◆ Written instruction ◆
Please pull out every line in the entries below that contains the string "column". Case counts.

Raw entries
• • • • •

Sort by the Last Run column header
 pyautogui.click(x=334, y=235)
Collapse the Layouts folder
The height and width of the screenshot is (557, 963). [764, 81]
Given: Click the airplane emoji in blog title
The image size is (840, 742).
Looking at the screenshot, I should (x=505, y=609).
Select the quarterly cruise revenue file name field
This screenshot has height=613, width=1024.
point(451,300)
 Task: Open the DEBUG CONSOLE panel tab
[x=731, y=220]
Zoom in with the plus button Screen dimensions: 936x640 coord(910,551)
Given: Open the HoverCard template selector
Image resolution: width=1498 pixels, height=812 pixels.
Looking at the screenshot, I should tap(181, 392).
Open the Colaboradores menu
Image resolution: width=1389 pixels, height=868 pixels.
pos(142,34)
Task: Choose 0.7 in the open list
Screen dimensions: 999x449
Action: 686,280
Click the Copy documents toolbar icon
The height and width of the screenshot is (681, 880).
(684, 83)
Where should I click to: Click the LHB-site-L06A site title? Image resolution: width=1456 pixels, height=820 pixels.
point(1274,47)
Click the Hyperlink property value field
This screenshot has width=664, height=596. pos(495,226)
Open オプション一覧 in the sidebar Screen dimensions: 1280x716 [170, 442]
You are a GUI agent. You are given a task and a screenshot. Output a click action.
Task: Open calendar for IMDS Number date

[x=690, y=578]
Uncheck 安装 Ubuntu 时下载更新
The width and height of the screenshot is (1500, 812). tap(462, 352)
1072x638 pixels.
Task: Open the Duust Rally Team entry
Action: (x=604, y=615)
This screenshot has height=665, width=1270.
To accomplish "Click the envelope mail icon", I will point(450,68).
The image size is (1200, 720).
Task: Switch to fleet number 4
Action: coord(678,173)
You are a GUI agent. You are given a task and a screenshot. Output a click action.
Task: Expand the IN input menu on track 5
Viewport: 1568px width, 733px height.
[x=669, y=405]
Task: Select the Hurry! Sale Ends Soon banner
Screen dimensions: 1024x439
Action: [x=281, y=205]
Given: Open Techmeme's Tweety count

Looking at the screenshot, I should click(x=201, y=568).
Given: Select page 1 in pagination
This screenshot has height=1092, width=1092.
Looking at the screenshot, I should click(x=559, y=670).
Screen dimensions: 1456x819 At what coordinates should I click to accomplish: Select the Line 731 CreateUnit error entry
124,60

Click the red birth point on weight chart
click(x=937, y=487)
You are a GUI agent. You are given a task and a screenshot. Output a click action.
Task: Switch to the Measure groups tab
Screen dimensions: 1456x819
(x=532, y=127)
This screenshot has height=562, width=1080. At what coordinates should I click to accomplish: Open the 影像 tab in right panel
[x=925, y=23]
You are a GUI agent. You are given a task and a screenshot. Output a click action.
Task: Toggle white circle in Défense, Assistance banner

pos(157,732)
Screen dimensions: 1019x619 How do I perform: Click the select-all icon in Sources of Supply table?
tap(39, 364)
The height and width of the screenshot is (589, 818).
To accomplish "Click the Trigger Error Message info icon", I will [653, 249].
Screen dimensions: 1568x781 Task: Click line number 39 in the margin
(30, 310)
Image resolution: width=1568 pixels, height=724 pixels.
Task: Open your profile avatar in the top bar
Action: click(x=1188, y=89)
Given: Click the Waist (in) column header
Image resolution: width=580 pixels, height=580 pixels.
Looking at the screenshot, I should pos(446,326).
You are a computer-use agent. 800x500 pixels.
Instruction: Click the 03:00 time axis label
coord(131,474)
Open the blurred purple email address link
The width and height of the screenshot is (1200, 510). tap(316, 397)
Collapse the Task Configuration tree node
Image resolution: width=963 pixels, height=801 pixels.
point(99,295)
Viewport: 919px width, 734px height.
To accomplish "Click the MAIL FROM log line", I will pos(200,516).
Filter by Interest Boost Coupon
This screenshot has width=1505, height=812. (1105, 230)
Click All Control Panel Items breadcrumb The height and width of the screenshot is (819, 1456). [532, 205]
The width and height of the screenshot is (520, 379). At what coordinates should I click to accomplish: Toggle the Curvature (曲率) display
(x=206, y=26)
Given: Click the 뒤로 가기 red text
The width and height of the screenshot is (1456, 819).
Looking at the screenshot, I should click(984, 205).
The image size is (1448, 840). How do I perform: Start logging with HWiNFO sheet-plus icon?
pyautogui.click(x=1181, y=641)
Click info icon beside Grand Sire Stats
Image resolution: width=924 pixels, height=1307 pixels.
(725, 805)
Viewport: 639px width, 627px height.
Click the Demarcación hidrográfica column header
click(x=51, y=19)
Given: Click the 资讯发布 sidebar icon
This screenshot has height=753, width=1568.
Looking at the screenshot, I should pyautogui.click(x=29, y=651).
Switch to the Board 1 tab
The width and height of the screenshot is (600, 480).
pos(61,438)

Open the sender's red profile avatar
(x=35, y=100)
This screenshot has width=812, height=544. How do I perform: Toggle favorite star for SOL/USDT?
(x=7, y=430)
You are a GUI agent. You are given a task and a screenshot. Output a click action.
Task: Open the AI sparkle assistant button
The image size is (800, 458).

• • • • •

◆ Complete response ◆
Sort by the Last Run column header
Given: Click the Waist (in) column header
Click the Demarcación hidrográfica column header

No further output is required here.